So I"ve touched on this before, but now it'll have a nice dash of bitterness to it. Two relationships in which I"m good, and they leave. How the fuck am I supposed to feel about this? They both say "Lon go out, meet someone who deserves you, blah blah blah".
I laugh dryly but in reality, what should I do? Go out and meet someone else who thinks I'm great but leaves in the end? Something has to change, and I don't know what it is but it has to change, or this is going to keep happening otherwise, and I don't know about you guys ( my non-existent readers) but I certainly don't feel like going through all this crap again. I mean its fun while it lasts but the recovery...its like a 2 week hangover for a night out drinking, just not worth it.
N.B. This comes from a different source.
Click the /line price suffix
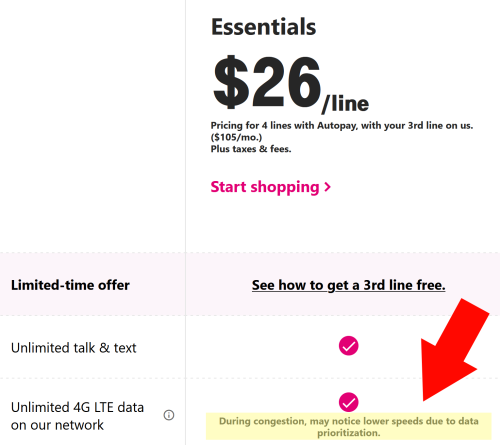500x445 pixels. 345,104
I still keep in touch with my last ex, and I try to be "moved on guy" and in reality I am. But I like to bitch about women, relationships, dating, and my chances therein. She'll be super supportive, and of course the entire time all I can think is, "Yea you say I"m great, but your still not with me, so either you're lying, or think I'm stupid enough to believe this...or I don't know what".
And the fight between my love of sex, and my love of not getting emotionally skewered wages onwards...unfortunately my bitterness just doesn't have the stamina that my sex drive does...which is unfortunate...but its how it goes.
That has become my favored saying of late, its like a sigh in words. Take a deep breath, shrug and imperceptible shrug, and say "That's how it goes". This is how I get through my days.